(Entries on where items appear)
▼

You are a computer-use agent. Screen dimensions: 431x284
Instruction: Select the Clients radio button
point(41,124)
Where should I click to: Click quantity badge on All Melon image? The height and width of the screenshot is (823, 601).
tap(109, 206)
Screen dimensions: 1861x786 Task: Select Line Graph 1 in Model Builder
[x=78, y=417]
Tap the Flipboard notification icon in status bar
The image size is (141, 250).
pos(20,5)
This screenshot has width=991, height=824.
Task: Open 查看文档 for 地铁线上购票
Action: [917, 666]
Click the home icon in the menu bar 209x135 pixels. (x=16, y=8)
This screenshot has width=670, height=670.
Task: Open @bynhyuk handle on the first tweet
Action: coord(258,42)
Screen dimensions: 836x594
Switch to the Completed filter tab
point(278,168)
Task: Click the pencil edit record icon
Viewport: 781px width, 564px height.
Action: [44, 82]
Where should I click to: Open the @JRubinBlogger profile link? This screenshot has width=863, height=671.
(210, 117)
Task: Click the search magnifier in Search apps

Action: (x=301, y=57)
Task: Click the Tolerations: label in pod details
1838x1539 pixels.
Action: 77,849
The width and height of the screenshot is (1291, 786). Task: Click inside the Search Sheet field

▲

- Given request: Print the lines again without any changes, starting with the line that contains "Task: Click the search" and going on through the end of the records.

- Expected output:
Task: Click the search magnifier in Search apps

Action: (x=301, y=57)
Task: Click the Tolerations: label in pod details
1838x1539 pixels.
Action: 77,849
The width and height of the screenshot is (1291, 786). Task: Click inside the Search Sheet field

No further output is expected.